UI to dedicate new diabetes research center

Notable Fraternal Order of Eagles members to attend, like Tony Orlando

Kensuke Tsushima and Greg Jenson work in a lab at the University of Iowa Diabetic Research Center in Iowa City on Wednesday, August 20, 2014. (Adam Wesley/The Gazette-KCRG TV9)
Kensuke Tsushima and Greg Jenson work in a lab at the University of Iowa Diabetic Research Center in Iowa City on Wednesday, August 20, 2014. (Adam Wesley/The Gazette-KCRG TV9)

IOWA CITY — Dignitaries from University of Iowa President Sally Mason to Tony Orlando — a 1970s entertainer best known for songs like “Knock Three Times” — will be on hand Saturday morning to dedicate the university’s new state-of-the-art diabetes research center.

The new Fraternal Order of Eagles Diabetes Research Center includes 20,000 square feet of “advanced research space with cutting-edge medical equipment.” It was enabled through a $25 million gift from the Fraternal Order of Eagles and will allow researchers to pursue innovative treatments and cures for diabetes, which affects more than 9 percent of Americans.

The new center, located on the third and fourth floors of the new Pappajohn Biomedical Discovery Building on the UI health science campus, will house 16 to 17 diabetes research groups, said E. Dale Abel, director of the center. The UI’s whole diabetes research center is bigger than that — with about 100 members — but Abel said the new center is not large enough to house all the UI diabetes researchers.

“There is a long history of diabetes research at the UI,” he said. “But the (Eagles) gift created a formal center and mechanism to pull people together and make us all work toward a common goal.”

The Fraternal Order of Eagles, a national community service organization, raised the $25 million for the center through smaller donations from thousands of members across the country. Former UI physician and researcher John Stokes, who was a member of the local Fraternal Order of Eagles chapter, was behind the massive gift after suggesting years ago that the group focus its philanthropy, Abel said.

The group chose diabetes, which affects about one in three Eagles members, and UI officials found a place for the center in its new biomedical discovery building, which was built with state, federal, university and private dollars.

Saturday morning’s dedication of the center is being attended by notable Eagle members like Tony Orlando, of the 1970s group “Tony Orlando and Dawn,” and comedian Tom Parks, who has been in movies with Rodney Dangerfield and on TV shows like “Wings” in 1995.

“The Fraternal Order of Eagles Diabetes Research Center is one of the most visionary projects I’ve ever encountered,” UI President Sally Mason said in a statement.

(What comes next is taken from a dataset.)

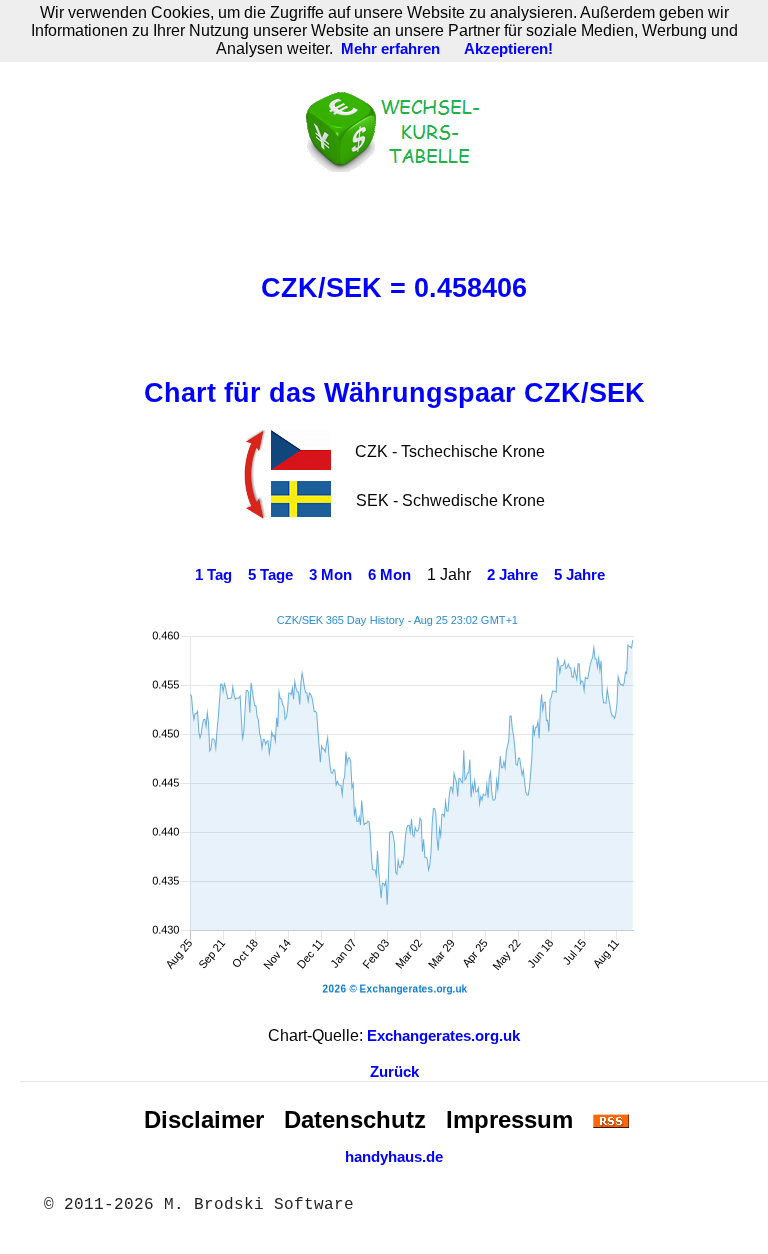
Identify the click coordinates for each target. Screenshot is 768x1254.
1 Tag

Abel said the new center and the massive donation that made it possible have enabled the university to fund innovative diabetes-related projects, including work on new technologies to help manage the disease. And, he said, the center has helped the university recruit top researchers to town.

“What this gift has done is catalyzed and given additional momentum to turn something very good into something exceptional,” Abel said.

The Eagles gift represents one of the largest commitments to diabetes research institutionally in the nation, and Abel said it could place Iowa in the top 5 percent among diabetes research institutions in the coming years.

The eventual goal, he said, is to find treatments and a cure for the increasingly common disorder.

“That ultimately is the hope,” Abel said. “There are so many people with diabetes now.”